RENO, Nev. - The publisher of a newspaper with one of the leading Web sites on the Internet disagrees with those who warn the print media is going the way of the dinosaur.
''Newspapers, I think, will continue to flourish,'' said Jay T. Harris, chairman and publisher of the San Jose Mercury News.
''I believe I will be selling many tens of thousands more newspapers 10 years from now than I am today,'' he said.
Harris examined ''New Media in the New Millennium'' in his keynote address Thursday to the 36th annual Scripps dinner at the University of Nevada, Reno's Reynolds School of Journalism and Center for Advanced Media Studies.

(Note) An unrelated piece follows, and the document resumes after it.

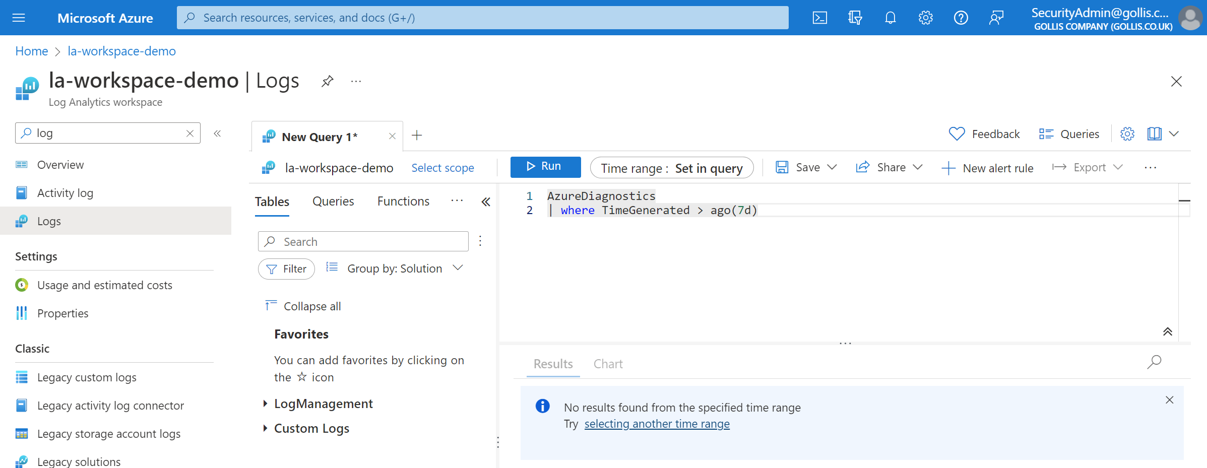Click the directories and subscriptions filter icon
Screen dimensions: 1207x468
pos(855,18)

''Each of today's old media was at one time the new media of the day,'' said Harris, publisher of the Mercury News since 1994.

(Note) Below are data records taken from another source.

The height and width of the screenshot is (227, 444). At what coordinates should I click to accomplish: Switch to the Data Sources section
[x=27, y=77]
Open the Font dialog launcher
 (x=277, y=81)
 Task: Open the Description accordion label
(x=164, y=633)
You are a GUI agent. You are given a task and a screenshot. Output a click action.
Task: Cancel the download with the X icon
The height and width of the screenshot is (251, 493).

''Newspapers adapted quite well to national news magazines, then local and national radio and TV, both broadcast and cable.''
Harris acknowledged that, in an era where ''everyone can be a publisher,'' consumers will be forced to make difficult choices to distinguish credible news from ''plain old crackpots.''
He also worries that serious journalistic commentary is being replaced by ''the shallow babble of the masses.''
''Sometimes I think Matt Drudge and Don Imus have more influence than Bill Moyers and David Broder. And that's a pretty sad thing to say,'' he said in his speech at UNR's Lawlor Events Center.

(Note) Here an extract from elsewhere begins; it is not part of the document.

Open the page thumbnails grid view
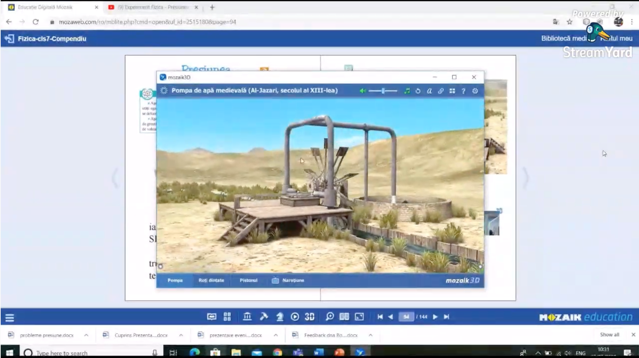Image resolution: width=639 pixels, height=358 pixels. (x=227, y=317)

But overall, ''I am confident the future of journalism is bright. Journalism is important and journalism as we know it will endure,'' he said.
Harris, former executive editor of the Philadelphia Daily News, has spent nearly 30 years in journalism. He was a national correspondent and columnist for Gannett News Service in Washington D.C., and a member of the faculty of the Medill School of Journalism at Northwestern University.
He said it is important to distinguish between the Internet as a new medium and the purposes for which it is used.
''The new Internet-based media and journalism are not the same thing. More often than not, they are different,'' he said.
New media is a means of communicating information of all sorts, he said.
''Journalism is a profession committed to informing the public about public issues and significant events,'' he said.
The Mercury News was one of the first major newspapers to establish a Web site. New research shows about three-fourths of the adults now have access to the Web in the Silicon Valley, where the newspaper circulates.
While some saw on-line news as competition, market testing shows ''our own Web sites actually do not cannibalize our newspaper,'' Harris said.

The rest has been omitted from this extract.